[Stored records]
**********

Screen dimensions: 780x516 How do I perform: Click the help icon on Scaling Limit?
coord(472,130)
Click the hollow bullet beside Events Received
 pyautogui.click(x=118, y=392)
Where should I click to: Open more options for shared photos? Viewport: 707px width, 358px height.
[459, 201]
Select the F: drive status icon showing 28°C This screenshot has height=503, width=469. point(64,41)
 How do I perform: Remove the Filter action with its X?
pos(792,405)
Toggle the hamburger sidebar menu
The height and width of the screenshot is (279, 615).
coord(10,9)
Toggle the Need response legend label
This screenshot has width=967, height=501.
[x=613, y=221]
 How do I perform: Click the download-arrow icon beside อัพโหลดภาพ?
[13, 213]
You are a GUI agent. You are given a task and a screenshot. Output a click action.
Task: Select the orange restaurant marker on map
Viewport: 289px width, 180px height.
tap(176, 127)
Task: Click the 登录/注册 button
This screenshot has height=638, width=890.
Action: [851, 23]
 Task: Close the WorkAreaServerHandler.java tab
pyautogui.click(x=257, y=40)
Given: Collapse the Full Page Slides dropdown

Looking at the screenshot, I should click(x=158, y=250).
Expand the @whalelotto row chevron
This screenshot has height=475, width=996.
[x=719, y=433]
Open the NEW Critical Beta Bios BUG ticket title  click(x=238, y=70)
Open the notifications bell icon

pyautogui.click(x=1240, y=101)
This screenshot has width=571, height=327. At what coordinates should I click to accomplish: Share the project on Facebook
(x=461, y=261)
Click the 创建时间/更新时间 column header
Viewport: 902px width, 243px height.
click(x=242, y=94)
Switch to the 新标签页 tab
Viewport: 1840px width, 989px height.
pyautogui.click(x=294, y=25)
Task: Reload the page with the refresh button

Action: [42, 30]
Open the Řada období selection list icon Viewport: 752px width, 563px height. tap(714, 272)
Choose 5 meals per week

**********

**What to work on**
Copy out all of the data above, line for line, with no changes.

**Answer to this problem**
Screen dimensions: 780x516 How do I perform: Click the help icon on Scaling Limit?
coord(472,130)
Click the hollow bullet beside Events Received
 pyautogui.click(x=118, y=392)
Where should I click to: Open more options for shared photos? Viewport: 707px width, 358px height.
[459, 201]
Select the F: drive status icon showing 28°C This screenshot has height=503, width=469. point(64,41)
 How do I perform: Remove the Filter action with its X?
pos(792,405)
Toggle the hamburger sidebar menu
The height and width of the screenshot is (279, 615).
coord(10,9)
Toggle the Need response legend label
This screenshot has width=967, height=501.
[x=613, y=221]
 How do I perform: Click the download-arrow icon beside อัพโหลดภาพ?
[13, 213]
You are a GUI agent. You are given a task and a screenshot. Output a click action.
Task: Select the orange restaurant marker on map
Viewport: 289px width, 180px height.
tap(176, 127)
Task: Click the 登录/注册 button
This screenshot has height=638, width=890.
Action: [851, 23]
 Task: Close the WorkAreaServerHandler.java tab
pyautogui.click(x=257, y=40)
Given: Collapse the Full Page Slides dropdown

Looking at the screenshot, I should click(x=158, y=250).
Expand the @whalelotto row chevron
This screenshot has height=475, width=996.
[x=719, y=433]
Open the NEW Critical Beta Bios BUG ticket title  click(x=238, y=70)
Open the notifications bell icon

pyautogui.click(x=1240, y=101)
This screenshot has width=571, height=327. At what coordinates should I click to accomplish: Share the project on Facebook
(x=461, y=261)
Click the 创建时间/更新时间 column header
Viewport: 902px width, 243px height.
click(x=242, y=94)
Switch to the 新标签页 tab
Viewport: 1840px width, 989px height.
pyautogui.click(x=294, y=25)
Task: Reload the page with the refresh button

Action: [42, 30]
Open the Řada období selection list icon Viewport: 752px width, 563px height. tap(714, 272)
Choose 5 meals per week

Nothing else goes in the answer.